§ **WHAT IS ASKED**
Rewrite the stretch of the grandparent guardianship text from "Family relationships can" through "something to help.", putting "complex" in place of "complicated".

§ **EXCERPTED TEXT**
****************

When Grandparents Seek Guardianship

Family relationships can be complicated. Even when parents do their best to properly raise their children, a stable childhood does not mean that their children will grow up to be the best of parents.

Unfortunately, many grandparents are confronted with situations where their grandchildren are not being raised in the safest environment. When a grandchild's safety and wellbeing are at risk, some grandparents yearn to step in do something to help.

Often, removing the child from a neglectful or abusive environment is in the child's best interests. Aside from calling Child Protective Services, is there another option? One option is "guardianship," and many grandparents have petitioned for guardianship when the grandchild was threatened by:

  • Child abuse
  • Child neglect
  • Child sexual abuse
  • Witnessing spousal abuse
  • Alcohol-dependent parents
  • Parents with a substance abuse problem
  • Drug manufacturing in the home
  • A parent with a serious mental illness

Petitioning for Guardianship

When a grandparent is reasonably concerned for their grandchild's welfare, they may petition the court for guardianship. With guardianship, the court orders the grandparent to have custody of the child, or manage the child's property, or both.

****************

§ **DATA LINES**
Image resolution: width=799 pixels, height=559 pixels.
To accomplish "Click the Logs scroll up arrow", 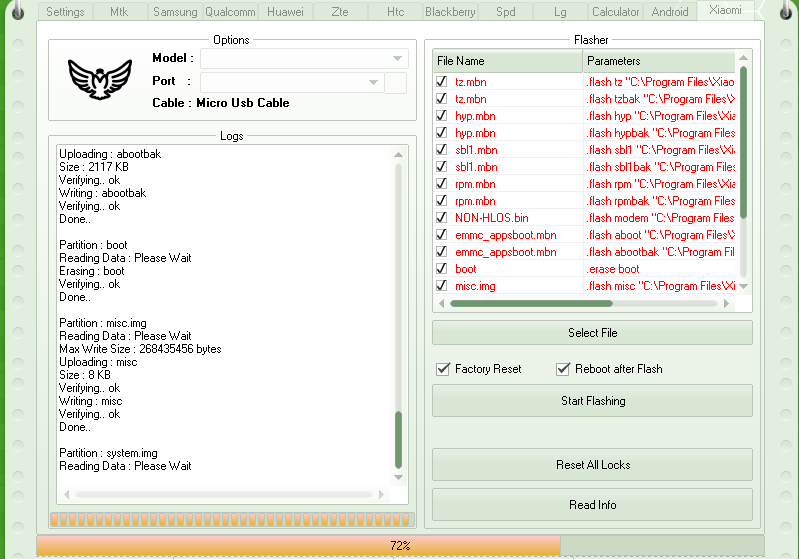I will (400, 154).
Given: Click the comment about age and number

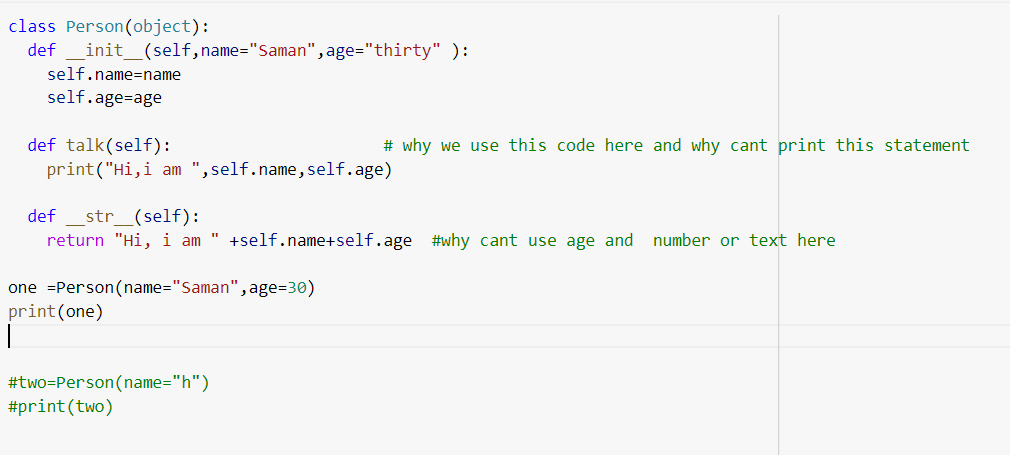Looking at the screenshot, I should coord(633,241).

****************

§ **ANSWER BELOW**
Family relationships can be complex. Even when parents do their best to properly raise their children, a stable childhood does not mean that their children will grow up to be the best of parents.

Unfortunately, many grandparents are confronted with situations where their grandchildren are not being raised in the safest environment. When a grandchild's safety and wellbeing are at risk, some grandparents yearn to step in do something to help.